-- begin INPUT ROWS --

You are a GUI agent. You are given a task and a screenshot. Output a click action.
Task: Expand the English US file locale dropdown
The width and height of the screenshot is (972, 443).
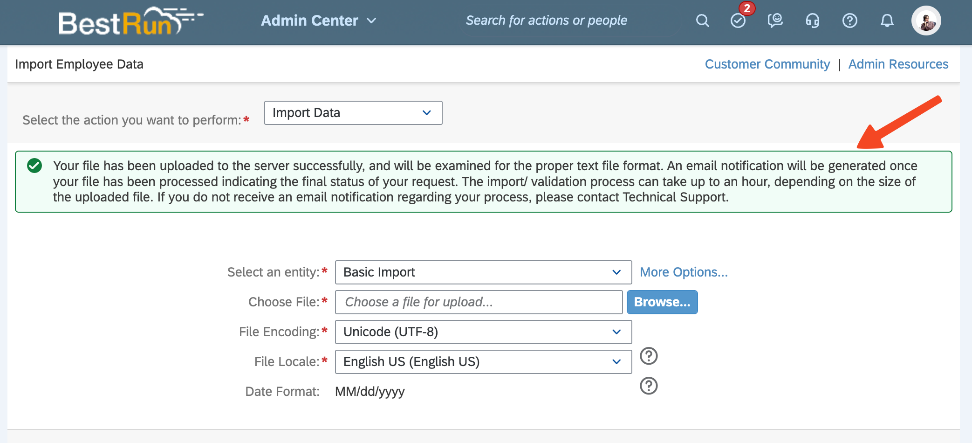pyautogui.click(x=483, y=362)
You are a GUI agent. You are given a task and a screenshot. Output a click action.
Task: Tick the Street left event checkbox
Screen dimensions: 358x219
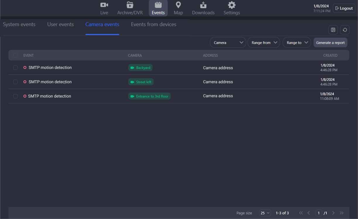16,82
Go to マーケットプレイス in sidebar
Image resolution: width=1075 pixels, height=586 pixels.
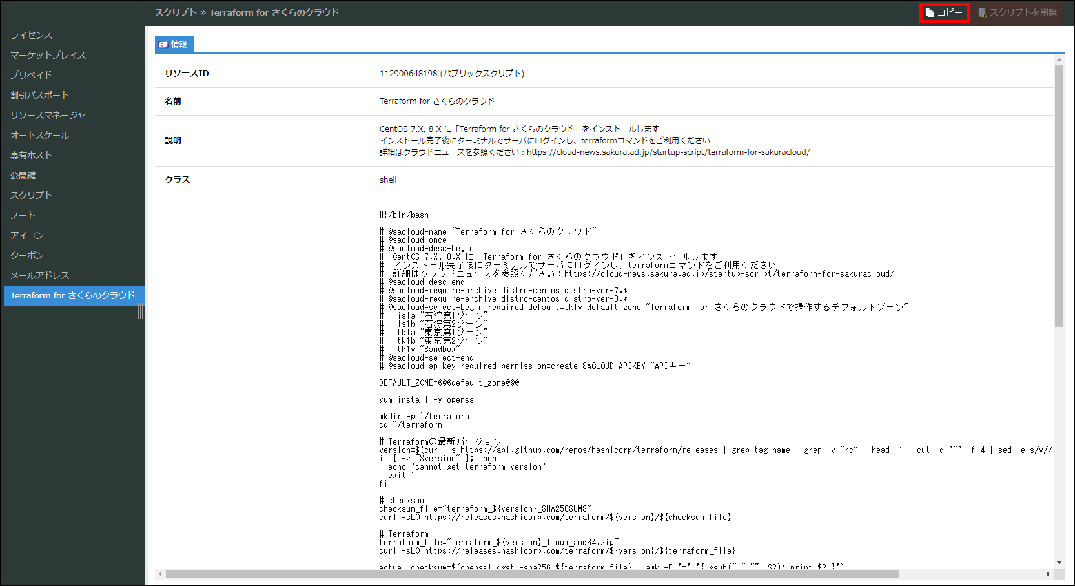(x=48, y=55)
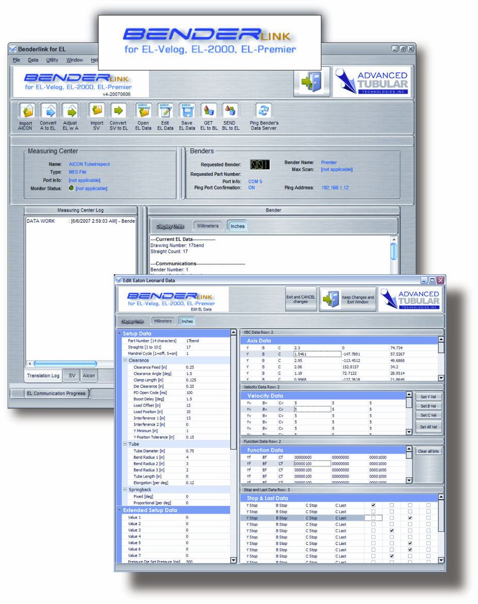Collapse the Springback group

(x=125, y=489)
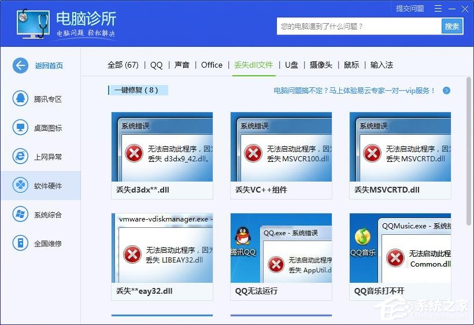Screen dimensions: 474x325
Task: Open the 上网异常 browser icon
Action: pyautogui.click(x=20, y=157)
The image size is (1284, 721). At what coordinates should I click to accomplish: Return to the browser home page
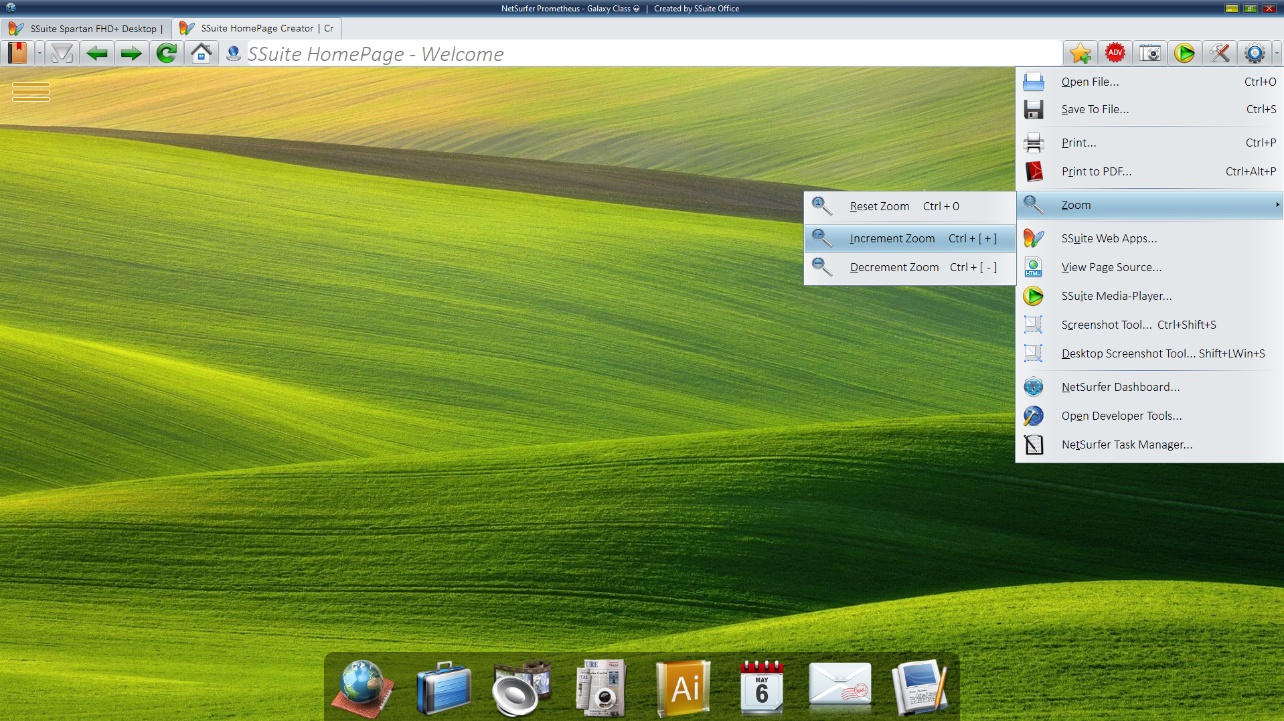pyautogui.click(x=202, y=53)
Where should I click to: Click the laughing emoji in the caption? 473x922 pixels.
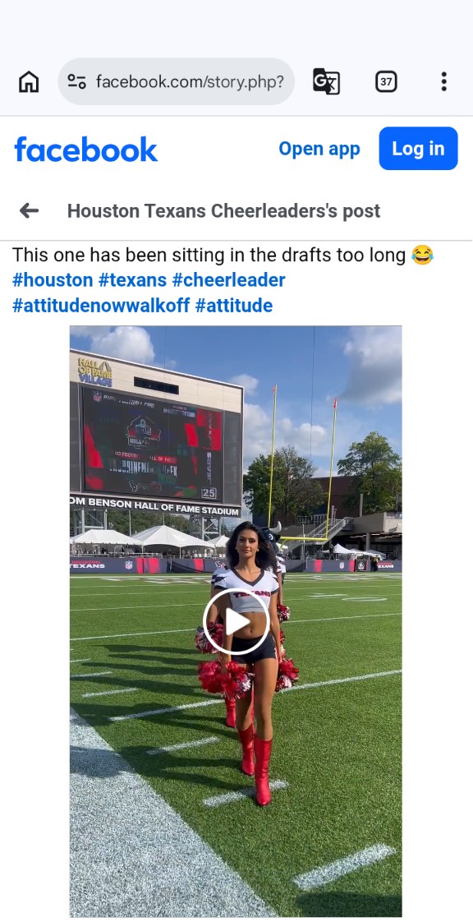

-- end INPUT ROWS --

• TASK TO COMPLETE
Print every line of the listing above exactly, without the pictures.

• FINISHED ANSWER
You are a GUI agent. You are given a task and a screenshot. Output a click action.
Task: Expand the English US file locale dropdown
The width and height of the screenshot is (972, 443).
pyautogui.click(x=483, y=362)
You are a GUI agent. You are given a task and a screenshot. Output a click action.
Task: Tick the Street left event checkbox
Screen dimensions: 358x219
16,82
Go to マーケットプレイス in sidebar
Image resolution: width=1075 pixels, height=586 pixels.
(x=48, y=55)
Collapse the Springback group

(x=125, y=489)
Screen dimensions: 474x325
Task: Open the 上网异常 browser icon
Action: pyautogui.click(x=20, y=157)
The image size is (1284, 721). At what coordinates should I click to accomplish: Return to the browser home page
pyautogui.click(x=202, y=53)
Where should I click to: Click the laughing emoji in the caption? 473x922 pixels.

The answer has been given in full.